» Provided passage:
-- Opening Marker --

The game was up; we had her dead to rights. She was in the big tank now. We don’t know what prompted her to make such a self-defeating proclamation as “Chicago needs baseball fields,” but we now knew she was packed with pure corned beef. The smell wafted from her hands and boots. We also knew she was trying to exact three thousand dollars from us. And she might well have if A: we had three thousand dollars. And B: we were as dumb as paint.
We didn’t and we weren’t. What was certain was that all of us, including the physician, had managed to kill three bottles of wine and several mixed drinks. It was time to send our wayward Johanna on her way and get down to brass tacks. We managed to put together a business plan that night, while occupying the “drinking veranda” while in the shadow of the local “drug blimp,” a device used to photograph the influx of illegal substances into the empire. We were safe; we were among the blimps, north of suspicion, in the center of the empire.
In the morning, barely able to focus, we resumed. The car ride to Bisbee was short and quiet. We traveled through sprawling prairie land, dotted with small cacti, under post snowstorm skies. Delcan was snapping pictures out the window along the way, as Melco and myself settled in to enjoy the ride. This is the land where Wyatt Earp once rode. This was once part of Mexico, until the empire purchased it.
After arriving in Bisbee, a town rich with subculture economics and early century architecture that clings to the very rock, Melco and I both had a shot of whiskey, and were back on track. Delcan breezed into the bar and began to take pictures of everything. Even in the freak land of Bisbee, Delcan stood out. In a crowd, he took on a sort of aura that removed him from any other motion. He was his own kinetic system. He was the force that was happening to the surroundings. He was the exception.

-- Closing Marker --

» Data block:
-- Opening Marker --

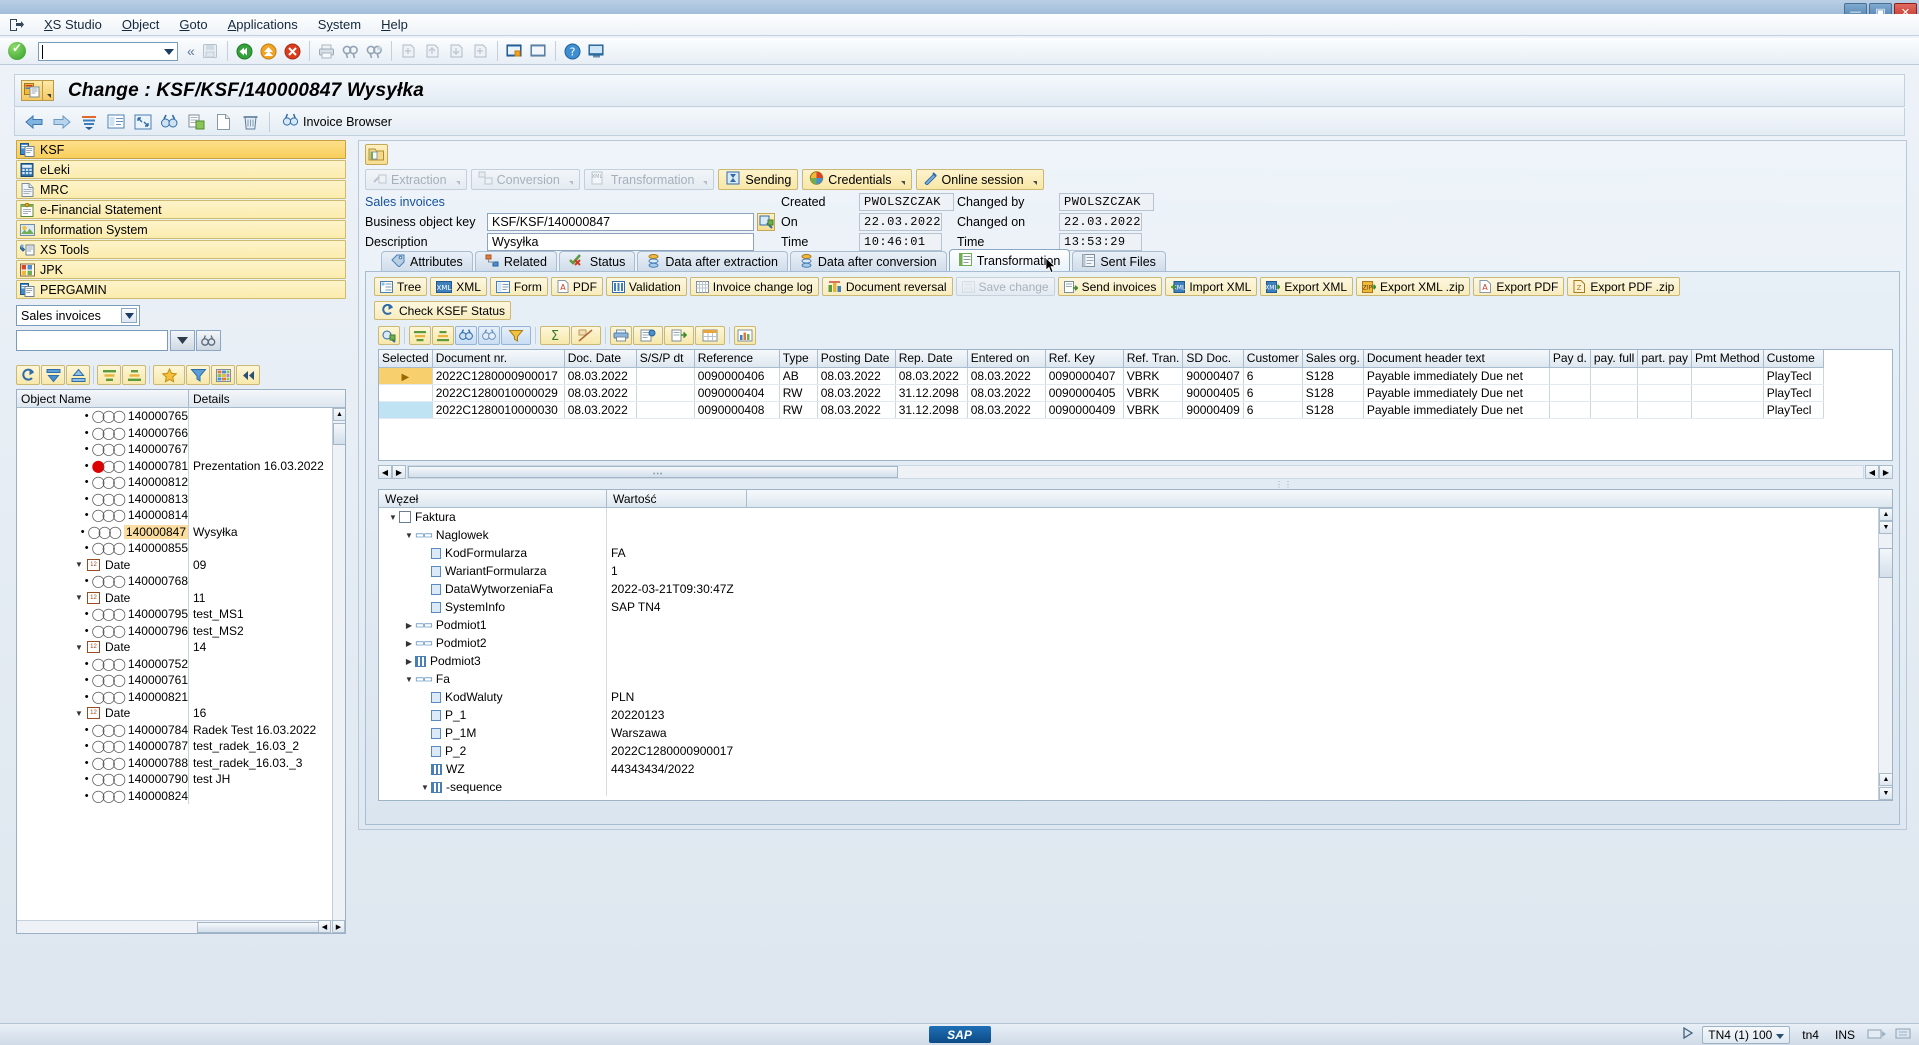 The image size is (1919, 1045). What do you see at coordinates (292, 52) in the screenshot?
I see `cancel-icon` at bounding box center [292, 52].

-- Closing Marker --

» Things to do:
• a. In the passage about the trip to Bisbee, what did Melco and the narrator each drink after arriving in town?
• b. Repeat the part of the Bisbee passage word for word, starting with "We didn’t and" and going on through "of the empire.".

» Solutions to the problems:
• a. A shot of whiskey.

• b.
We didn’t and we weren’t. What was certain was that all of us, including the physician, had managed to kill three bottles of wine and several mixed drinks. It was time to send our wayward Johanna on her way and get down to brass tacks. We managed to put together a business plan that night, while occupying the “drinking veranda” while in the shadow of the local “drug blimp,” a device used to photograph the influx of illegal substances into the empire. We were safe; we were among the blimps, north of suspicion, in the center of the empire.